No I havent read that review, LG, and furthermore I don't even know the game so I would not be able to judge the review anyways.

And yes, you two may be very right in that the western media may generally devalue non-western culture in games. I believe that right away.
It makes perfect sense. We find the exact same to be true with movies. The further away from the western culture that movie is, the harder it is for it to gain a good reception and an audience in the western world. That's simply a fact. It's automatically labelled a niche movie the moment any other language than english is used.
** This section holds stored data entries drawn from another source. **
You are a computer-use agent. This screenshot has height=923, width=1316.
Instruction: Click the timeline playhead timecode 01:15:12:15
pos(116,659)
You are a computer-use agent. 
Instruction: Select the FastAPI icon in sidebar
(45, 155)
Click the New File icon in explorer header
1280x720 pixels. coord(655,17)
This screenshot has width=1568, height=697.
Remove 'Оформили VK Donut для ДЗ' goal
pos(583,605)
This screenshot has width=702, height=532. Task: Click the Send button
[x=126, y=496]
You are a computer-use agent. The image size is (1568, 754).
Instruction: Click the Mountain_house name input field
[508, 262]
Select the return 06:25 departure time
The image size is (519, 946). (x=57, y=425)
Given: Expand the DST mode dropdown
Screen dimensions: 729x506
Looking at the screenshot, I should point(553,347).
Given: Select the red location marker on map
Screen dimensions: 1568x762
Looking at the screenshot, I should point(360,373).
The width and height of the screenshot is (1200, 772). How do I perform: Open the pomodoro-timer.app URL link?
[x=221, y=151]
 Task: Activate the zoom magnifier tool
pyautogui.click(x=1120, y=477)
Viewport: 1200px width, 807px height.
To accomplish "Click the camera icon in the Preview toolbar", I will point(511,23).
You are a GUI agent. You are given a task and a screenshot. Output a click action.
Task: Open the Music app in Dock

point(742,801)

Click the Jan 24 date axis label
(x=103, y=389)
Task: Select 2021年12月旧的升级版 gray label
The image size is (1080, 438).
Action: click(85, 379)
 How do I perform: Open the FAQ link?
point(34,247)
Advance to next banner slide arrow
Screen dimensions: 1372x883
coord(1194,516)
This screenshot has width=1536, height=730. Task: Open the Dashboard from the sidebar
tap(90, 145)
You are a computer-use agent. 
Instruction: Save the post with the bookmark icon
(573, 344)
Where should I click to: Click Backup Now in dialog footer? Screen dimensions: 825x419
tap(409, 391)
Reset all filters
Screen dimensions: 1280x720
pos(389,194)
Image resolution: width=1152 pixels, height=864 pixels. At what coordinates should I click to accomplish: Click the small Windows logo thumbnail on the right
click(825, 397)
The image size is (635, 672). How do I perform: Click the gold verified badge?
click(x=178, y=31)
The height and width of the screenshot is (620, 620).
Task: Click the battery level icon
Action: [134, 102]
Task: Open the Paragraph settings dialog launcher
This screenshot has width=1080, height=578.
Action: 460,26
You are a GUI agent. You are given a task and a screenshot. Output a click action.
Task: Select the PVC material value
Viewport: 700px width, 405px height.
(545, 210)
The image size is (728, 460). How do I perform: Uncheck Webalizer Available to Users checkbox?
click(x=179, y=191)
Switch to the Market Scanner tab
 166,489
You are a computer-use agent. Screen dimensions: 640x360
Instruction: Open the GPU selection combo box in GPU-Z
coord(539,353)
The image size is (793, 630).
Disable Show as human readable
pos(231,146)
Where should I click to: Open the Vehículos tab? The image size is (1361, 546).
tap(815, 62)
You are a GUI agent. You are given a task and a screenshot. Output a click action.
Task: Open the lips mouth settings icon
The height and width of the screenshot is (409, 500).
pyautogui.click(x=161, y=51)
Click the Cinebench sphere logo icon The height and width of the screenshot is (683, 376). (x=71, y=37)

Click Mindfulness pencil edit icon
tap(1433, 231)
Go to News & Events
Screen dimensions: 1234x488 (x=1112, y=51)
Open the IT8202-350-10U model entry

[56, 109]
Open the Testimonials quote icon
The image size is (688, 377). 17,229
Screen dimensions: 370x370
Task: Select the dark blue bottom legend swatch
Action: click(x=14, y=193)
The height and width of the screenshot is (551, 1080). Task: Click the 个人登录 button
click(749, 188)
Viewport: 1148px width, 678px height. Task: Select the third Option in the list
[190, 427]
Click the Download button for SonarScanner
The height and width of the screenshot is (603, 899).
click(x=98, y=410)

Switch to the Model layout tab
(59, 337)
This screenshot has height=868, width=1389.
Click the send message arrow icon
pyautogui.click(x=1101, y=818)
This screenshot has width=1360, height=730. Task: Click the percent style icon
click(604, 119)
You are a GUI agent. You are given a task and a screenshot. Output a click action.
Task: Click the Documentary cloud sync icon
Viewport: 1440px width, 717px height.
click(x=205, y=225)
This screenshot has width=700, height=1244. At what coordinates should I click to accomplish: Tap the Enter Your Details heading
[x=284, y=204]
That being said, I must say that the reviews I've read regarding WKC is pretty much spot on with my perception of the game. I guess I'm a more "typical westerner" than you guys, but I honestly believe that you have to have a particular affection for the japanese culture in order to rate these games much higher than its metascore.

* * *

Also, I must say that I really do not understand those of you who thumb down my statement that professional reviewers *generally speaking* write more reliable and realistic reviews than amateurs/fanboys. There are exceptions, yes, but give me just ten minutes and I'll return with a list of links to a HUNDRED outrageous, worthless user "reviews" that's not even *close* to the worst ever professional review. It's *too* easy, really. just click at some random game you know over at Play or Amazon and browse the user reviews. 8/10 are *pure trash*.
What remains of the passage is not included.